Da wir hier ja unter uns sind, gestehe ich jetzt ‚mal eine Marotte von mir: Zu einer angenehmen Rasur gehören für mich neben einer scharfen Klinge auch ein aufgeladener iPod. Ohne geht’s nicht! Denn wenn ich da so im Bad stehe, stecke ich das gute Stück auf die Docking-Station, starte die „tagesschau“-App und lasse mich berieseln (mein Tipp: „tagesschau vor 20 Jahren“!).

Kürzlich lief erneut eine Folge des wöchentlichen Talk-Vodcasts „Deppendorfs Woche“. Und plötzlich hielt ich inne und unterbrach das muntere Klingen-Schwingen. Warum? Spitzen Sie doch mal bitte Ihre Ohren und achten Sie darauf, was ab Minute 3:03 langsam anschwellend im Hintergrund zu hören ist …

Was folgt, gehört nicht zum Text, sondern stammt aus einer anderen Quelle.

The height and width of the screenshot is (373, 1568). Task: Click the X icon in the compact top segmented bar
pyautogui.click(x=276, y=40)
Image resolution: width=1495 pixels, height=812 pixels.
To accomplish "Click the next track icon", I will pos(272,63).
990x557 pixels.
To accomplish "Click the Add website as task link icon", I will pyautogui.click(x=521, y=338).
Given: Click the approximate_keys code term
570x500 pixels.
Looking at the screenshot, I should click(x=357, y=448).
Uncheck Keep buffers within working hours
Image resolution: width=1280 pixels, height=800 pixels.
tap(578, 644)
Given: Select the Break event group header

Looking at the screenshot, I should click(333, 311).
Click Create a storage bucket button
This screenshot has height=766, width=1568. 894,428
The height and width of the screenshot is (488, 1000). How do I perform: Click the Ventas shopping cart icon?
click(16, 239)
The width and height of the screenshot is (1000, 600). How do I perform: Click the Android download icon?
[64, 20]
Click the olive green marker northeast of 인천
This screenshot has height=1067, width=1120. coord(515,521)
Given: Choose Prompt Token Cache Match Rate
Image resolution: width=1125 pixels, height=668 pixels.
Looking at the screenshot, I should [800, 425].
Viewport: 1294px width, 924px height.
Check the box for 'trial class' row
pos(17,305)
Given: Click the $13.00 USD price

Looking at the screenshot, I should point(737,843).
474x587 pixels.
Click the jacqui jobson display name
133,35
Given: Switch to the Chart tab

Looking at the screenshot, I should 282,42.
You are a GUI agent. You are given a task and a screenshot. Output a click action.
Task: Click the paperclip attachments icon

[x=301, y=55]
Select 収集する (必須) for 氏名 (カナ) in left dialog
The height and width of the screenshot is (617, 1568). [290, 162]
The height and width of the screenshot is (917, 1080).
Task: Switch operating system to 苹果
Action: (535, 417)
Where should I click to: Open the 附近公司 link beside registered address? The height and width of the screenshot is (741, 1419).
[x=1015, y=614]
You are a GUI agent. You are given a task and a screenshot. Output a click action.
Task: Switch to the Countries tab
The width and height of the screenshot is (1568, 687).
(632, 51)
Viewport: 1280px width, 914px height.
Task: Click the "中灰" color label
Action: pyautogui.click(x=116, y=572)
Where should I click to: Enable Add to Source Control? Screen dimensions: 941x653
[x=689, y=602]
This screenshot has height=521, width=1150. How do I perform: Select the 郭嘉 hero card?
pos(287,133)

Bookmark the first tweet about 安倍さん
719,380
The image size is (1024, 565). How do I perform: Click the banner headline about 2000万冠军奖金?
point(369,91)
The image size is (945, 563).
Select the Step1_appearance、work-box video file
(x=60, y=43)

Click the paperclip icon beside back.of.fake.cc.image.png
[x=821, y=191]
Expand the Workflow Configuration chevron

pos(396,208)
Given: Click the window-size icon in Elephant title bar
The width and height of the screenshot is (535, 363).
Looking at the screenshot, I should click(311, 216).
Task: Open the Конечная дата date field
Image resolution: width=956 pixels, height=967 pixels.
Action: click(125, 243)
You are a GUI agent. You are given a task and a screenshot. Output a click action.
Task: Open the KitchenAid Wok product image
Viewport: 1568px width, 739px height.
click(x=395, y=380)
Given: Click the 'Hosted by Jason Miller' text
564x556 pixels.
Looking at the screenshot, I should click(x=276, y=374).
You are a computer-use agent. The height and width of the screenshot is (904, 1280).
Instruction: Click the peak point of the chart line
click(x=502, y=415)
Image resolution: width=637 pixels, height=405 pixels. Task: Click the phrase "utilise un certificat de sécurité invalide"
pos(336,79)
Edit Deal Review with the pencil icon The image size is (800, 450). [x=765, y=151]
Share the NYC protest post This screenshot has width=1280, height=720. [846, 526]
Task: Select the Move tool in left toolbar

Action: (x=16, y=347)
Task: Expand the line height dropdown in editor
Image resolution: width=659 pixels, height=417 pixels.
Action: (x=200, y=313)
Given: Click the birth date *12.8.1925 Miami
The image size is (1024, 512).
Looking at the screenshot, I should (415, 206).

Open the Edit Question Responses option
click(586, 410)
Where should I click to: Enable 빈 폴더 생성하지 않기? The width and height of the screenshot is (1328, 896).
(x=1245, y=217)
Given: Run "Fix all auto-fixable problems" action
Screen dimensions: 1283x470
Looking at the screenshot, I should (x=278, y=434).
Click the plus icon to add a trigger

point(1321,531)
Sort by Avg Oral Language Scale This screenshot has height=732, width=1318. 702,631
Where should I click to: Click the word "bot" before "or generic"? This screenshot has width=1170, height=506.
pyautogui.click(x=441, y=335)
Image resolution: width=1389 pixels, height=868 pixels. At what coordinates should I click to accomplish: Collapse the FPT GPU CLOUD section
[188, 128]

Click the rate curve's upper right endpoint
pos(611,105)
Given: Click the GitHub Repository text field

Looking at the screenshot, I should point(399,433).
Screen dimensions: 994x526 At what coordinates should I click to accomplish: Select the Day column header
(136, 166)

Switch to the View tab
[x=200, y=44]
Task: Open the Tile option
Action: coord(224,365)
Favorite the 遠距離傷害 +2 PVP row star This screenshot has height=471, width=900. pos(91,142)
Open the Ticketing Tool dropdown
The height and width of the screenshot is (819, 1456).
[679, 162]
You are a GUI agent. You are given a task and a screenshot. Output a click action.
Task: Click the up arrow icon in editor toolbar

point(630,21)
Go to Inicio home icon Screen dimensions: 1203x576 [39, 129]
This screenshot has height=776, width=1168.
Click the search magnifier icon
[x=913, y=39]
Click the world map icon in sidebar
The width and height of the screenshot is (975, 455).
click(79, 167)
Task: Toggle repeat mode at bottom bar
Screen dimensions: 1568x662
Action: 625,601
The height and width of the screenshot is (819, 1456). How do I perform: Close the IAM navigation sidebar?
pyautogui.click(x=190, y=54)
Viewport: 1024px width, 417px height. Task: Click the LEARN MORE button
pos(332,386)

Ich glaube, dass es so ein Video unter dem Banner der ARD noch vor wenigen Jahren niemals gegeben und die Ansage bei derartigen Zwischentönen „Nochmal alles zurück auf Anfang“ gelautet hätte. Aber unsere Seh- und Nutzungsgewohnheiten haben sich durch die Kommunikation im Web radikal gewandelt: Authentizität ist Trumpf und schlägt „Styling“! Hier unterhalten sich zwei Menschen über eine komplexe Fragestellung. Ohne Skript, ohne Teleprompter, „in einem Rutsch durch“ – und lassen sich dabei durch nichts stören …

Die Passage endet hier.